La filière du réemploi est en phase de balbutiement. Beaucoup d’acteurs se disent prêts à intégrer le réemploi dans l’industrie du BTP, mais d’importants freins sont encore présents. Les principaux portent sur les aspects suivants : le juridique, où le statut du déchet pour un matériau ressource est difficile à contourner ; l’assurance, car les avis techniques n’existent pas sans tests et études de justification réglementaire ; le marché, qui comporte peu d’offres et peu de demandes, au sein duquel la mise en relation entre acheteur et vendeur est complexe ; le volet social, où l’image du réemploi est trop souvent associée aux produits vétustes; le processus de conception, qui est inversé ; et la partie économique, car il est malheureusement financièrement plus intéressant d’évacuer les matériaux vers les filières de recyclage et d’acheter du neuf que de réemployer. Cela étant, au vu du contexte naissant de raréfaction des matières premières, le secteur est obligé de se transformer pour moins extraire, moins produire, moins transporter, et donc réutiliser. D’autant plus que cet élan innovant va de pair avec l’emploi, puisque l’économie circulaire met en action des solutions de valorisation au niveau local et devient propice à la réinsertion professionnelle.
En quoi consistent vos métiers ?
R-Use propose un accompagnement sur les opérations de réhabilitation de bâtiments, déconstruction/reconstruction en tant qu’assistant à maîtrise d’ouvrage ou de maître d’œuvre sur le volet du réemploi et de l’éco-conception. Notre action est un trait d’union d’ingénierie entre la déconstruction et la construction.
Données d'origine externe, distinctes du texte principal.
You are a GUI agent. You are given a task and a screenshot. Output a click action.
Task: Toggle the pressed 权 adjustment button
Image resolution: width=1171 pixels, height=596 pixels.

D’un côté, nous étudions la valorisation des éléments collectés et tentons de donner la meilleure issue environnementale à chaque matériau : conservation, réemploi in situ, réemploi ex situ, recyclage ; de l’autre, nous intégrons le réemploi dans le projet, en lien étroit avec les architectes, bureaux d’études et, bien sûr, le bureau de contrôle. En qualité d’AMO réemploi, nous intervenons sur plusieurs dossiers où notre rôle est de participer à la démarche de réemploi globale d’un territoire en facilitant celui sur notre projet. C’est le cas avec Plaine Commune et sa démarche de Métabolisme urbain, en Île-de-France, ainsi que La Fab de Bordeaux Métropole et son initiative Réemploi et de valorisation expérimentale en Aquitaine. Nous étudions actuellement le réemploi d’une multitude de matériaux, comme de la pierre de façade, des menuiseries extérieures, des cloisons, du faux plancher, du faux plafond, de la structure bois et métallique, des portes et d’autres éléments divers de second œuvre.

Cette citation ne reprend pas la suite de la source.